Aunt Helen wasn’t a typical aunt. She was the world-famous author of the bestselling Alvin Hatter series. She knew a thing or two about the magic of writing, and how words have the power to make you see things differently.

In her will, Aunt Helen leaves Lottie a series of letters—each containing mysterious instructions. As Lottie sets about following them, she realizes they’re meant to make her take a risk, and, for once in her life, really live. But when the letters reveal an extraordinary secret about her aunt’s past—and the inspiration for the Alvin Hatter series—Lottie finds herself faced with an impossible choice, one that will force her to confront her greatest fears once and for all.

Part mysterious adventure, part love letter to the power of books, this is a brilliantly woven novel about loving, reading, writing, grieving, and finding the strength to take a leap.
▬▬▬▬▬▬▬▬▬▬
### Tasks and exercises
A. State whether each statement agrees with the book description, answering yes or no and quoting the deciding words: (i) Aunt Helen wrote the Alvin Hatter series; (ii) Aunt Helen leaves Lottie a single letter in her will; (iii) the letters reveal something about the inspiration for the Alvin Hatter series.
B. Reproduce the part of the book description starting at "In her will, Aunt" and ending at "and for all.".
The listing that follows is separate material with no connection to the book description.

### Supplied records
▬▬▬▬▬▬▬▬▬▬
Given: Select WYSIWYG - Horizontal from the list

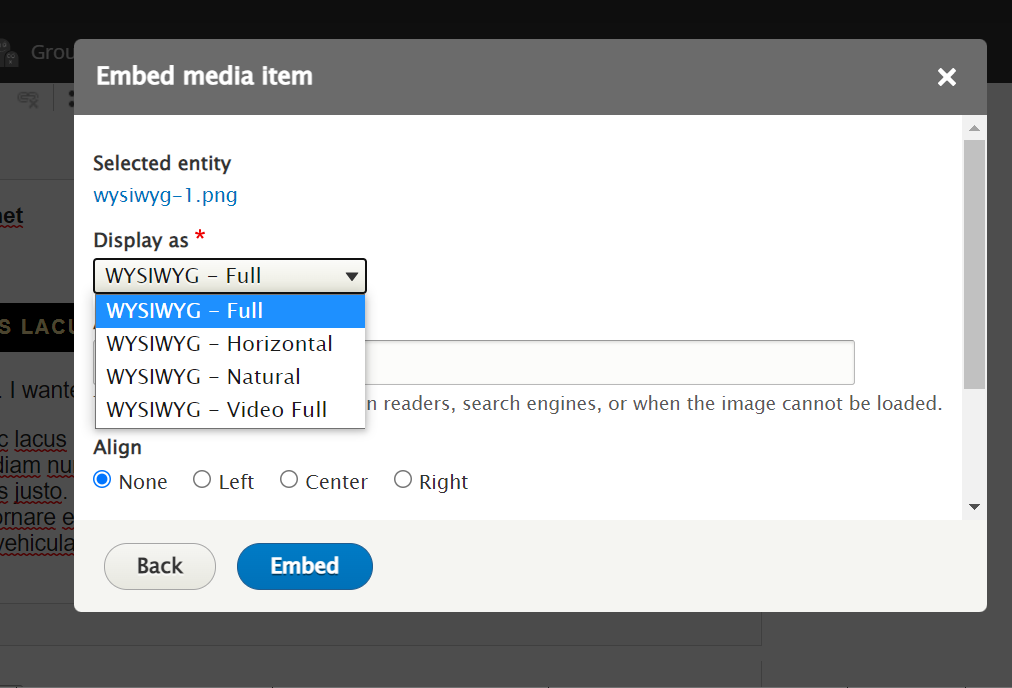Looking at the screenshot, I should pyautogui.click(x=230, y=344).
▬▬▬▬▬▬▬▬▬▬
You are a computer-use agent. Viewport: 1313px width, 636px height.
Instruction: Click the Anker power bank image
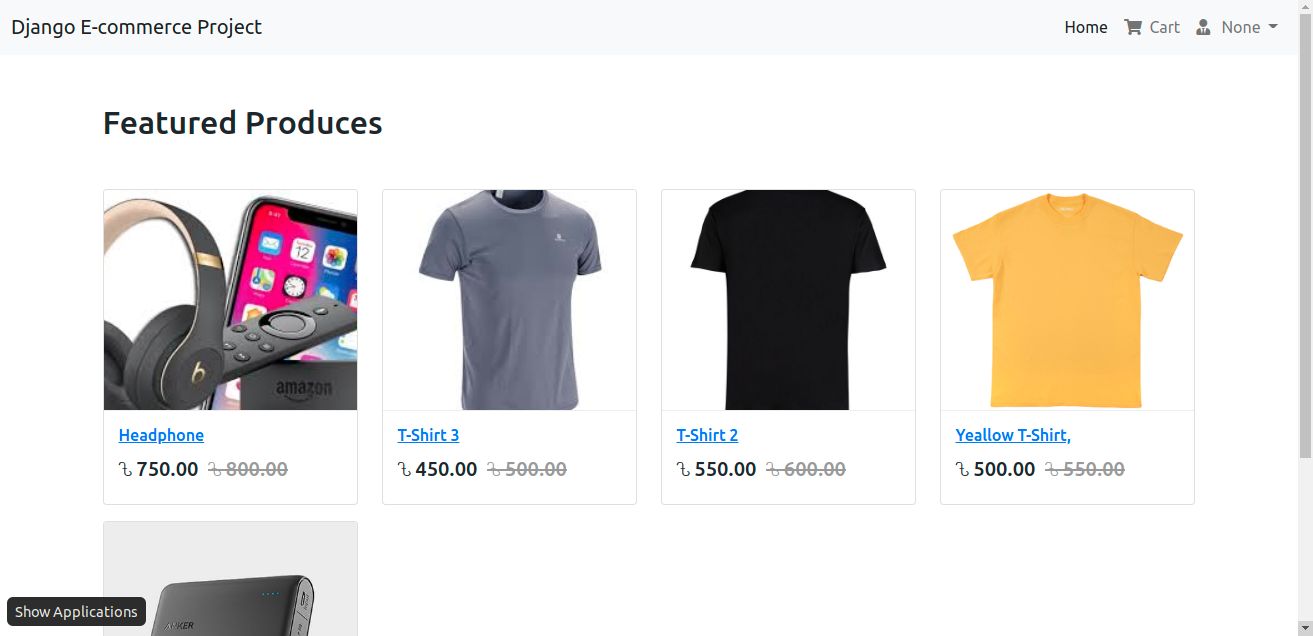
▬▬▬▬▬▬▬▬▬▬
### Answers in order
A.
(i) Yes: "She was the world-famous author of the bestselling Alvin Hatter series."
(ii) No: "In her will, Aunt Helen leaves Lottie a series of letters—each containing mysterious instructions."
(iii) Yes: "the letters reveal an extraordinary secret about her aunt’s past—and the inspiration for the Alvin Hatter series"

B.
In her will, Aunt Helen leaves Lottie a series of letters—each containing mysterious instructions. As Lottie sets about following them, she realizes they’re meant to make her take a risk, and, for once in her life, really live. But when the letters reveal an extraordinary secret about her aunt’s past—and the inspiration for the Alvin Hatter series—Lottie finds herself faced with an impossible choice, one that will force her to confront her greatest fears once and for all.